The study contains three datasets:

  • Public attitudes to a citizens' assembly: this is a survey dataset in which the respondents were a representative sample (n=1000; in-home interviews; computer assisted personal interviewing) of the Northern Ireland population. The respondents were asked a set of questions about the idea of using a Citizens Assembly (made up of randomly selected citizens who deliberate and come to a decision on a given issue) to make decisions on sensitive issues in Northern Ireland that parties find difficult to resolve. The survey was conducted by Ipsos-Mori and was part of an Omnibus survey. Quota sampling was used to ensure that respondents are representative of the broad population in terms of age, gender, social class and geographical location.
  • Political elite attitudes to a citizens' assembly: this is a survey dataset in which the respondents were elected politicians in Northern Ireland, specifically Members of the Legislative Assembly (MLAs).

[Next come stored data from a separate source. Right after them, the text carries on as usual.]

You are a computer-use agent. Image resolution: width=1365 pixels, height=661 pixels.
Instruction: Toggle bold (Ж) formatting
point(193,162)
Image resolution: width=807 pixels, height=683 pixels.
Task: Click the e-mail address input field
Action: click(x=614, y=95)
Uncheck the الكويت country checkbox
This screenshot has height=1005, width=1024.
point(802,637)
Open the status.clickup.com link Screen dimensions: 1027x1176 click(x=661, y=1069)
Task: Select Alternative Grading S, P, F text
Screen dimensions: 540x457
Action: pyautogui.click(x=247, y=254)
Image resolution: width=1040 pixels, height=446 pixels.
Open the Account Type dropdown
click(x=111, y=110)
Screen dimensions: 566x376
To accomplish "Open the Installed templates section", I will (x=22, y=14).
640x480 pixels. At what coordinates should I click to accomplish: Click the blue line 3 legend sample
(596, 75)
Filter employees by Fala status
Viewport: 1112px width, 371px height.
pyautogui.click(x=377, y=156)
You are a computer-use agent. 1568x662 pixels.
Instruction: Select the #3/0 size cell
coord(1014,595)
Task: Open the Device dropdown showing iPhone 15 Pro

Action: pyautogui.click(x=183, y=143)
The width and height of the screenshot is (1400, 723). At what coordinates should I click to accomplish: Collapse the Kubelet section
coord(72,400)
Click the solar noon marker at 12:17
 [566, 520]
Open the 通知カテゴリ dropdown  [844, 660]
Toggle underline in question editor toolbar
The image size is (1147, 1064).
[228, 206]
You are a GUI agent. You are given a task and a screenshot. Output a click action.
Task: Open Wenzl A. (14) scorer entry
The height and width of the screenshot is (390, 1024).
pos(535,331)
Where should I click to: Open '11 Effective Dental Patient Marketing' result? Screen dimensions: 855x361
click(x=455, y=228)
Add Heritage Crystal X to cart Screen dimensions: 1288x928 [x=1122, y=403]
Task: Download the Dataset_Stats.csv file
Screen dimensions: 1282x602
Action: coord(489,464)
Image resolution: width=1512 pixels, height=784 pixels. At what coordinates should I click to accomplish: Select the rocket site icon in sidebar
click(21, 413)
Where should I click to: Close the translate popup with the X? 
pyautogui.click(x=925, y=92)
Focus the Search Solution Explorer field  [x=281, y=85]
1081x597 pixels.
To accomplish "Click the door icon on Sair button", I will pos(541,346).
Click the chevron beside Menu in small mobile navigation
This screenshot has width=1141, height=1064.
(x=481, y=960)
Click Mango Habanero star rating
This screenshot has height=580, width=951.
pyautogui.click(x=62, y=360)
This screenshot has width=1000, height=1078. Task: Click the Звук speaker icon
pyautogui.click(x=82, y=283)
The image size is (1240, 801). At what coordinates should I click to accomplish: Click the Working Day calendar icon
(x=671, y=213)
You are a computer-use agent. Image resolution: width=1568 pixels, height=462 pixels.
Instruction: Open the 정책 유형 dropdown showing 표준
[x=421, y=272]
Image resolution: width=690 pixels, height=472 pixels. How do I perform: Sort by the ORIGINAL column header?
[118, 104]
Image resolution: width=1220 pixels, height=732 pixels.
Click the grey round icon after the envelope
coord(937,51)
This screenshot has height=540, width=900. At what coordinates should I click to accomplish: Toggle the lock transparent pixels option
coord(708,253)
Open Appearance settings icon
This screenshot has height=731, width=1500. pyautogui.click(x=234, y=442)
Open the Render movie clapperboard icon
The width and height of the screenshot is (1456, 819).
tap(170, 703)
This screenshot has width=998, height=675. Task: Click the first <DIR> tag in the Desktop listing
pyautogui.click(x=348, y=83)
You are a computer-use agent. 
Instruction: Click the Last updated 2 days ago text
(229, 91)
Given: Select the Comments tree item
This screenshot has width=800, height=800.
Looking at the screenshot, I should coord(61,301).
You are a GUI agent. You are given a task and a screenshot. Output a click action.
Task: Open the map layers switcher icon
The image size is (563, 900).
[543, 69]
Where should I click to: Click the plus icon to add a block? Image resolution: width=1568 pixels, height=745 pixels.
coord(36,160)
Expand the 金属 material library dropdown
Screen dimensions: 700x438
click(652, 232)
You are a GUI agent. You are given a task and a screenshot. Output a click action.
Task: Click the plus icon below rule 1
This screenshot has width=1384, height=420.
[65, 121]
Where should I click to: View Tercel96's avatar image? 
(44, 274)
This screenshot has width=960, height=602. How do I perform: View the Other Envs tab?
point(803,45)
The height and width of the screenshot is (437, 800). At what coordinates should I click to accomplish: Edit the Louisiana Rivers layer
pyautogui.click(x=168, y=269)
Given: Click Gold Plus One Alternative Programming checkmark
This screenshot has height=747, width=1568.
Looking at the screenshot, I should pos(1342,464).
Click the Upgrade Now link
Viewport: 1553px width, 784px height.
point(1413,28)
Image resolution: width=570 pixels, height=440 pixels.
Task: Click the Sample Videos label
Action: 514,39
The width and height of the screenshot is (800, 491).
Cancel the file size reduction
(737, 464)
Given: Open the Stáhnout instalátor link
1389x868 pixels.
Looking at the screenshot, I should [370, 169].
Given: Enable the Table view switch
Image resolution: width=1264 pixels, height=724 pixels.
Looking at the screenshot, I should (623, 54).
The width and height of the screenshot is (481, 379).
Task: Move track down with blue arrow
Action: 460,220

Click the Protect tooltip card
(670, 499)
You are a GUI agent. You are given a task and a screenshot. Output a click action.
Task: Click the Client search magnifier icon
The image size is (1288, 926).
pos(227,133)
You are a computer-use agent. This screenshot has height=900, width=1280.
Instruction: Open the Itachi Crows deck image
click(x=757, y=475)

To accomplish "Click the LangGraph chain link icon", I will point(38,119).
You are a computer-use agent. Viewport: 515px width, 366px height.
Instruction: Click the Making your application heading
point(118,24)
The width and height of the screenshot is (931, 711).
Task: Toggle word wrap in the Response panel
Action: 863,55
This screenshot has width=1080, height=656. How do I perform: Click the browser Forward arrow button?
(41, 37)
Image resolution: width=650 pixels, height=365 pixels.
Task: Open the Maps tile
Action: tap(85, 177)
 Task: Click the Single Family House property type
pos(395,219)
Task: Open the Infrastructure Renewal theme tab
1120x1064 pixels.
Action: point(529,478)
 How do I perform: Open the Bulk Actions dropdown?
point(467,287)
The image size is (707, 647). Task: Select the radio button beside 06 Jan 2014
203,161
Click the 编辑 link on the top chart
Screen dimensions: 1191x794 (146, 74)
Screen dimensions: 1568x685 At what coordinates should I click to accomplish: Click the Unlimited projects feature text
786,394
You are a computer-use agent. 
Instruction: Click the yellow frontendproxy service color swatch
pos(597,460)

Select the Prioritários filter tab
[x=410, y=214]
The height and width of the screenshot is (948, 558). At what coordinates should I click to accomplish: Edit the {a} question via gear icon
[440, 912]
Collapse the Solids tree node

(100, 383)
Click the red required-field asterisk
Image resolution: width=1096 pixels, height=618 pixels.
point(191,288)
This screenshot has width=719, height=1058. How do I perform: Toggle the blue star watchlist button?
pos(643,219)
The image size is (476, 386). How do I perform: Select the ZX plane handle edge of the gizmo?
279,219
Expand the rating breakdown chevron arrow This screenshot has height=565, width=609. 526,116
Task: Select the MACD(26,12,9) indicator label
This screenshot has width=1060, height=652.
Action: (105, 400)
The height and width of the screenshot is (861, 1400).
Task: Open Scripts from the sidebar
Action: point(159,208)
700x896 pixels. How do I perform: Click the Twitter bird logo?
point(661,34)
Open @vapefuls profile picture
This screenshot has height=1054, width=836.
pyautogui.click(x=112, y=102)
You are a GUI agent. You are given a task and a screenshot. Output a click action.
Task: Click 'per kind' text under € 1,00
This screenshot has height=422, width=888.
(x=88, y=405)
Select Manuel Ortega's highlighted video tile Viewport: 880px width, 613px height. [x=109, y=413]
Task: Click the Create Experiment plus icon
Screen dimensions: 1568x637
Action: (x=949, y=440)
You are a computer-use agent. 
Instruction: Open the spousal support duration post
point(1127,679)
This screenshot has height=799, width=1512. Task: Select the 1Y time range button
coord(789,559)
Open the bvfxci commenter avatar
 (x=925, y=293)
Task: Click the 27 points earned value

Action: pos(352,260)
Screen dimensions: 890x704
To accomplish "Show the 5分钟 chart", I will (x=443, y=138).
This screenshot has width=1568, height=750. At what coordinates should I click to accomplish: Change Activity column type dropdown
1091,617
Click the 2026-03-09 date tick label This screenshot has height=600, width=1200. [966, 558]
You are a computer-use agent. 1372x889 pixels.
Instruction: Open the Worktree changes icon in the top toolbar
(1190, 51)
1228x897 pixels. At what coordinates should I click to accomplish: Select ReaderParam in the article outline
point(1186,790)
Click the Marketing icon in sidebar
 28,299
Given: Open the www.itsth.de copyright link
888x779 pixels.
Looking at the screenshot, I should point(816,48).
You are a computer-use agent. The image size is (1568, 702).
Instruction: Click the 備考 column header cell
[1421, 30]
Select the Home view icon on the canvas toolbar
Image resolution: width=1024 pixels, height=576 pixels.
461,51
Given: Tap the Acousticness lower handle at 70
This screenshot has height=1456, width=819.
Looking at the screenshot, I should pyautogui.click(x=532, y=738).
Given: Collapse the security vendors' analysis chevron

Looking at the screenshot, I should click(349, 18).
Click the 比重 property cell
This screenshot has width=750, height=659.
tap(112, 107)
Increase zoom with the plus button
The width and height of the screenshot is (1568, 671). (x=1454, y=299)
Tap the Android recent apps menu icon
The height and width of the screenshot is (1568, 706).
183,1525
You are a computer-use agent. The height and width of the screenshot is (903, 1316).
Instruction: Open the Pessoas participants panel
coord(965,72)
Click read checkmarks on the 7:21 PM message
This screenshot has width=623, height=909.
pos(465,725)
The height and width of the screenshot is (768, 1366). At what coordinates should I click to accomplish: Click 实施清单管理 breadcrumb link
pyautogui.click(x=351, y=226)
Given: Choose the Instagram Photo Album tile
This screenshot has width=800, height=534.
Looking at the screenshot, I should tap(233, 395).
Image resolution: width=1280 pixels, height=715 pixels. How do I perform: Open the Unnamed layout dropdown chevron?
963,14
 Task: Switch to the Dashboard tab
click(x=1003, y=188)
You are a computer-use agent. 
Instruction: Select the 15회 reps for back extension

A representative sample of 42 of the total of 108 MLAs was achieved. A random stratification approach was used, stratified by location (Belfast, East of Bann, West of Bann) and party (DUP, UUP, SDLP, Sinn Fein, Alliance, Other). A sample of 60 MLA was initially thus randomly selected and approached to participate. If an MLA refused another from the same party (and location) was randomly chosen as a replacement. Interviews were conducted face to face by Ipsos-Mori at MLA offices, as part of the annual Ipsos-Mori MLA survey Omnibus.
  • Deliberating citizens: This is a dataset generated from a survey of citizens (representative quota-based sample of n=1000; in-home interviews; computer assisted personal interviewing). It was conducted by Ipsos-Mori and was a stand-alone, bespoke, survey. Quota sampling was used to ensure that respondents are representative of the broad population in terms of age, gender, social class and geographical location. The aim of the survey was to conduct a deliberative polling exercise in which the respondents would be asked to deliberate on a sensitive political issue. Specifically, this was the issue of flag display. The deliberation respondents were asked to engage in was 'internal' deliberation: they were asked to observe specially generated short videos showing the background to the flag issue, showing the different perspectives on the flag issue, and also they were asked to imagine that they were having a debate with someone from the 'other community' on the issue. An experimental approach was used in the survey in order to identify whether the citizens engaging in the deliberation generated viewpoints on the flag issue that were different from citizens in a 'control group' who were not asked to engage in deliberation. #

The datasets are available from the UK Data Archive.